*** Opening Data supplied ***

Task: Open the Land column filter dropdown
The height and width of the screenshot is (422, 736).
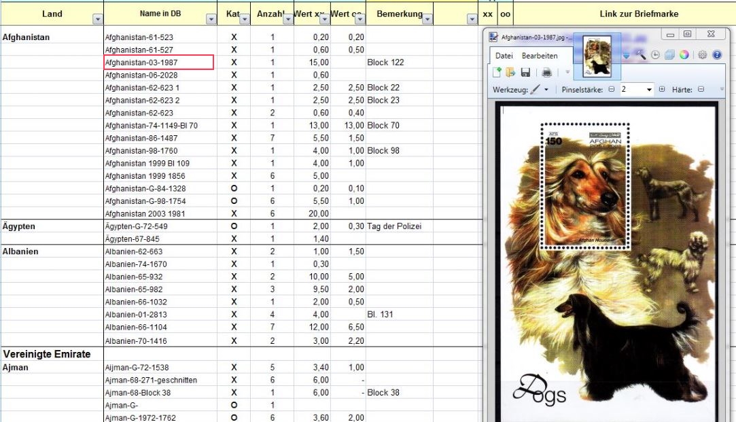Action: (x=97, y=20)
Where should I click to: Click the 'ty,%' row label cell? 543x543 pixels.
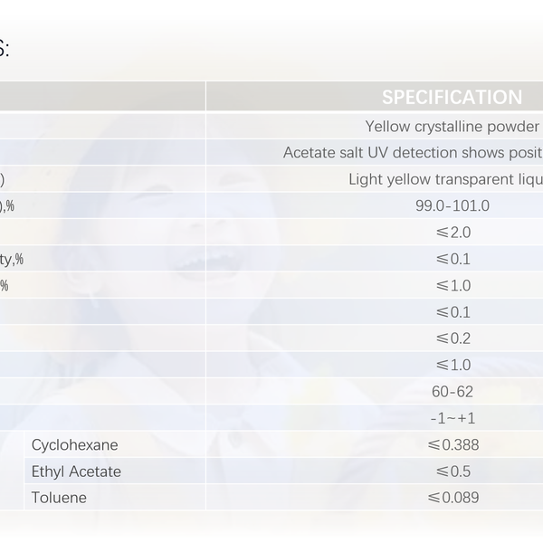coord(12,259)
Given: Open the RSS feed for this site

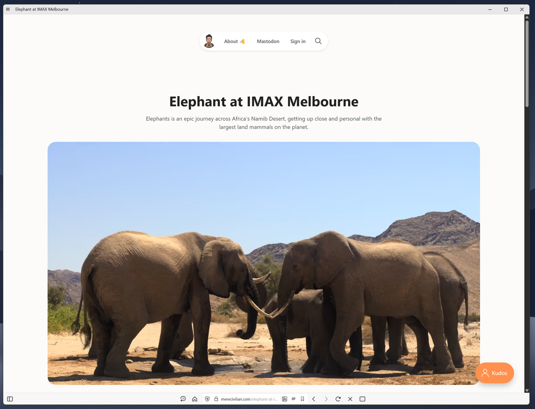Looking at the screenshot, I should (x=284, y=399).
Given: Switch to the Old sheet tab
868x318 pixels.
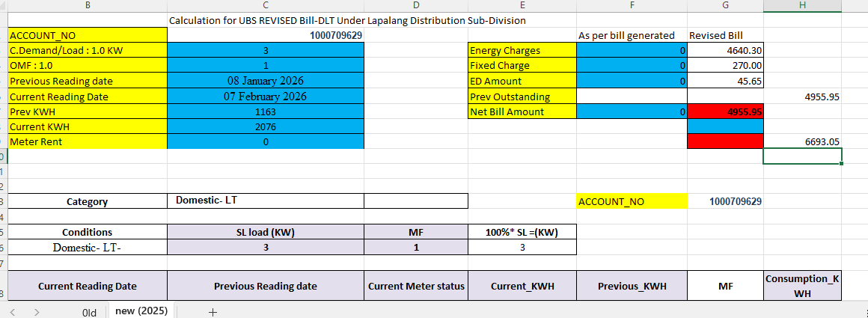Looking at the screenshot, I should point(89,312).
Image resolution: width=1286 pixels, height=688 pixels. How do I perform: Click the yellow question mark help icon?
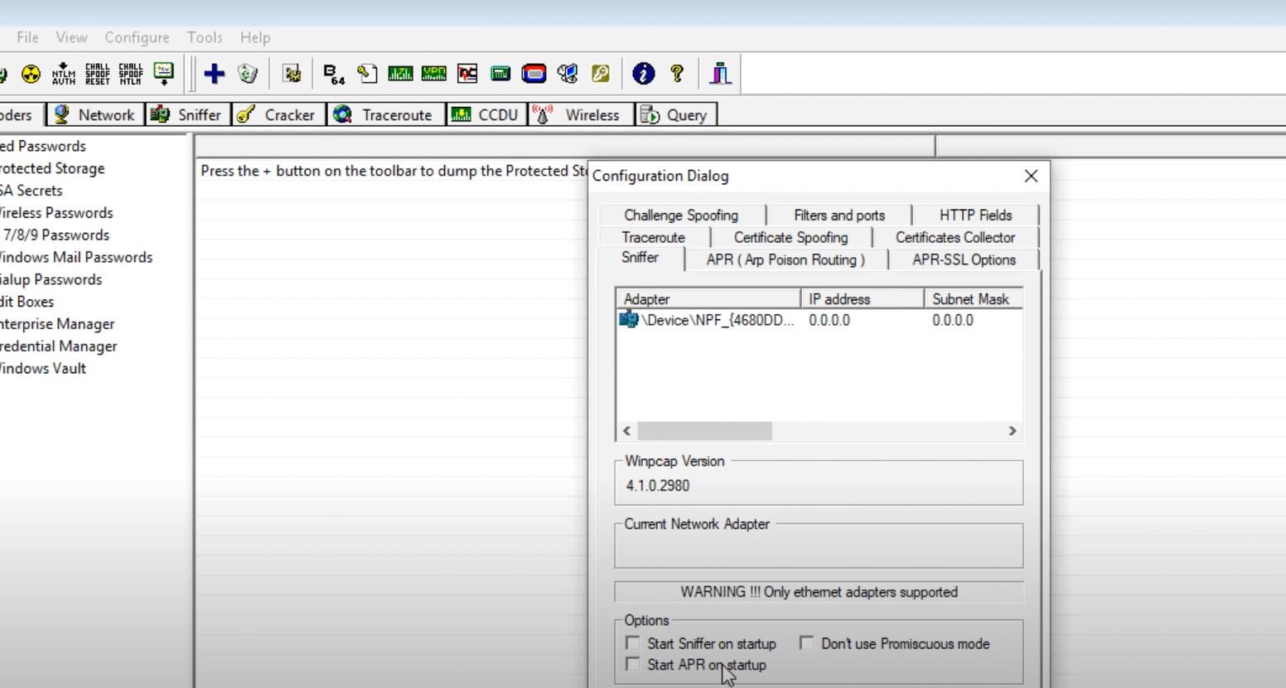pyautogui.click(x=677, y=74)
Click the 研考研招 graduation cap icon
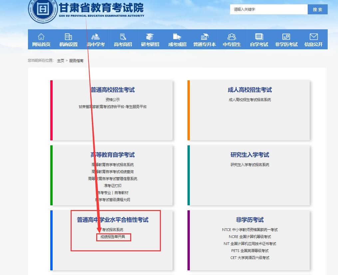The width and height of the screenshot is (338, 275). (x=150, y=37)
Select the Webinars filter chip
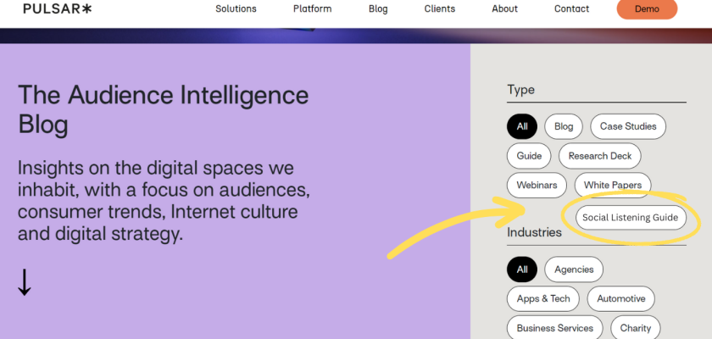The height and width of the screenshot is (339, 712). tap(537, 185)
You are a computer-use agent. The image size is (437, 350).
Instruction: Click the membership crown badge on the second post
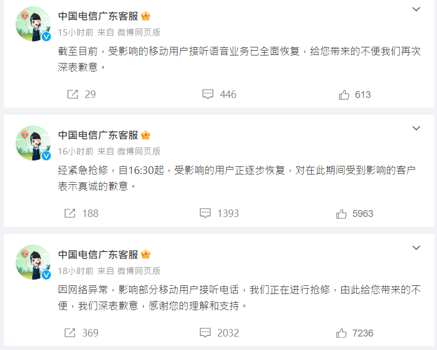(145, 135)
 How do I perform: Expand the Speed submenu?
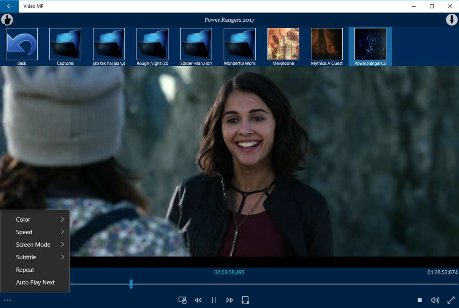[35, 232]
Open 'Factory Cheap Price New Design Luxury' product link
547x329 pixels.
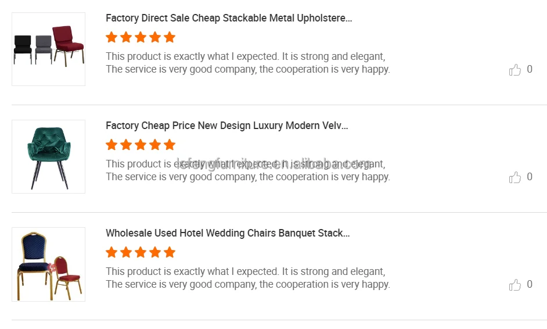click(226, 126)
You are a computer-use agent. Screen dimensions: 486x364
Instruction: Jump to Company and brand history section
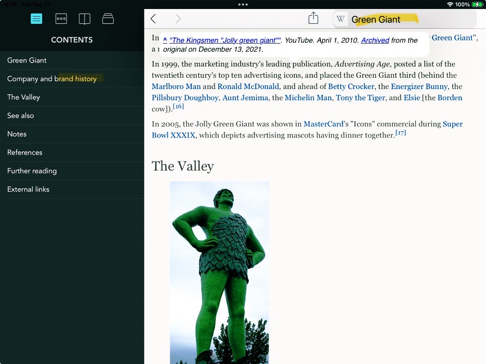pos(52,79)
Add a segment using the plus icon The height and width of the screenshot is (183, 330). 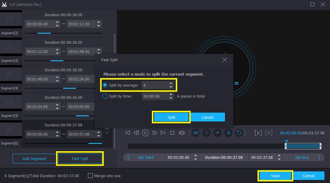[217, 133]
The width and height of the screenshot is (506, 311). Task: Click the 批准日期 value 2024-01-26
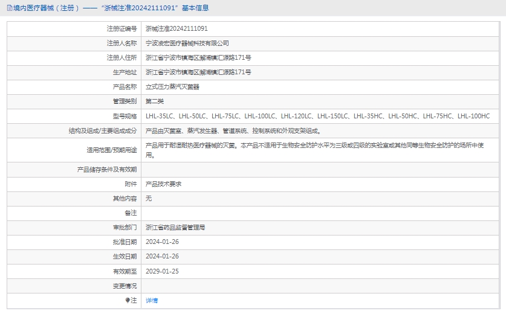162,242
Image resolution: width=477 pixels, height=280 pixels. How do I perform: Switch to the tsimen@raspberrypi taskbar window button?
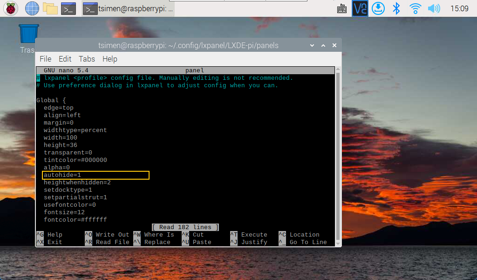click(x=128, y=8)
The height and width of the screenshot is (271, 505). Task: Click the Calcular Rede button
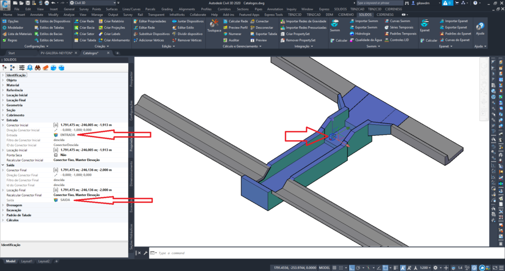click(235, 22)
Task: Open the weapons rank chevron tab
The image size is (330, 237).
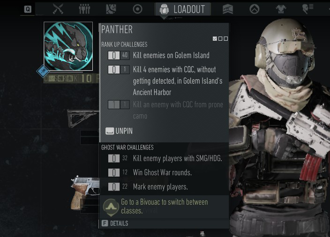Action: click(x=228, y=9)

*** Closing Data supplied ***

What to produce:
Go through the records above and count the lines with the word "agent" in them. Answer with the number only.

Reply to the exercise:
2